-- Extracted records follows --
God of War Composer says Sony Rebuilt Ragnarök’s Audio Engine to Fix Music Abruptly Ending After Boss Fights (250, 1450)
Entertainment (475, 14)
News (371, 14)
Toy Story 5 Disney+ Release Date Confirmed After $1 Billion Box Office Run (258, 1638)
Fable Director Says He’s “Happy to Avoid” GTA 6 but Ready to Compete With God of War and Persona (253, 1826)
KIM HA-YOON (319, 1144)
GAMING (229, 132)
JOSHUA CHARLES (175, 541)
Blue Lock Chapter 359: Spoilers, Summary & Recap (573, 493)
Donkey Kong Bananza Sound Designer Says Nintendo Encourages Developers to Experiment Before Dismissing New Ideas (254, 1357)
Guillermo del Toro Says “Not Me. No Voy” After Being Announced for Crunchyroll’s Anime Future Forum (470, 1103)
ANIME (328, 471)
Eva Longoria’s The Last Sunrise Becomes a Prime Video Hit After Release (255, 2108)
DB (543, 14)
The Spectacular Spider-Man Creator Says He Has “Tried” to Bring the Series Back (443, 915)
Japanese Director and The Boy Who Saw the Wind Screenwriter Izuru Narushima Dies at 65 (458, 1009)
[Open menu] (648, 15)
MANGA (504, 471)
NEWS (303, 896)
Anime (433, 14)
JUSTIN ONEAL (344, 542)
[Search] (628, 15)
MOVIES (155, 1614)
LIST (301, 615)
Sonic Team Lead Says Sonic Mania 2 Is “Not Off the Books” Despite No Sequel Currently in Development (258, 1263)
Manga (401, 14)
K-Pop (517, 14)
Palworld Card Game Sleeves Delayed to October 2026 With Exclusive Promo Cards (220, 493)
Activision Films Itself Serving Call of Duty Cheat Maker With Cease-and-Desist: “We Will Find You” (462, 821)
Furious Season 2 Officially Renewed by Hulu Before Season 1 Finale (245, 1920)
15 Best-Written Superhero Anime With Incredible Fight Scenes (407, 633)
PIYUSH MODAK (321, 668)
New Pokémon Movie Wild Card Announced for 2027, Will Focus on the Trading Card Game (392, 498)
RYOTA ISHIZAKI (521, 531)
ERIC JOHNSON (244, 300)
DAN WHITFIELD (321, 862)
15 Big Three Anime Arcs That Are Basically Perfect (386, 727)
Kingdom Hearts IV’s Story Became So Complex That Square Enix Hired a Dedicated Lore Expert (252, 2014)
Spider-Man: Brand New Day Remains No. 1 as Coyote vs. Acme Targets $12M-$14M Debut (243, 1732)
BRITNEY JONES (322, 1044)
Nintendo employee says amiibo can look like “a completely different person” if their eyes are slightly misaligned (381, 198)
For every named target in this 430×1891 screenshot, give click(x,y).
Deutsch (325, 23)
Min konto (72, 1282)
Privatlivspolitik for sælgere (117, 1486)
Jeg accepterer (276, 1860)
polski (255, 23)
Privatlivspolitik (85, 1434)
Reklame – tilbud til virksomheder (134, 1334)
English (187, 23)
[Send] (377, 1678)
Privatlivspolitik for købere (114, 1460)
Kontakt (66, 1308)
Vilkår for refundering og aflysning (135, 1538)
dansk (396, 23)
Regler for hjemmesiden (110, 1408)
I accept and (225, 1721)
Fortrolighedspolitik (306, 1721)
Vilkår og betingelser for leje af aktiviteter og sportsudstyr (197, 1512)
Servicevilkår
-- Extracted records concluded --
What to work on. Exactly as written, please transcribe the lines from the start of the records above to the line that holds "Donkey Kong Bananza", both ends included.

Response to the task.
God of War Composer says Sony Rebuilt Ragnarök’s Audio Engine to Fix Music Abruptly Ending After Boss Fights (250, 1450)
Entertainment (475, 14)
News (371, 14)
Toy Story 5 Disney+ Release Date Confirmed After $1 Billion Box Office Run (258, 1638)
Fable Director Says He’s “Happy to Avoid” GTA 6 but Ready to Compete With God of War and Persona (253, 1826)
KIM HA-YOON (319, 1144)
GAMING (229, 132)
JOSHUA CHARLES (175, 541)
Blue Lock Chapter 359: Spoilers, Summary & Recap (573, 493)
Donkey Kong Bananza Sound Designer Says Nintendo Encourages Developers to Experiment Before Dismissing New Ideas (254, 1357)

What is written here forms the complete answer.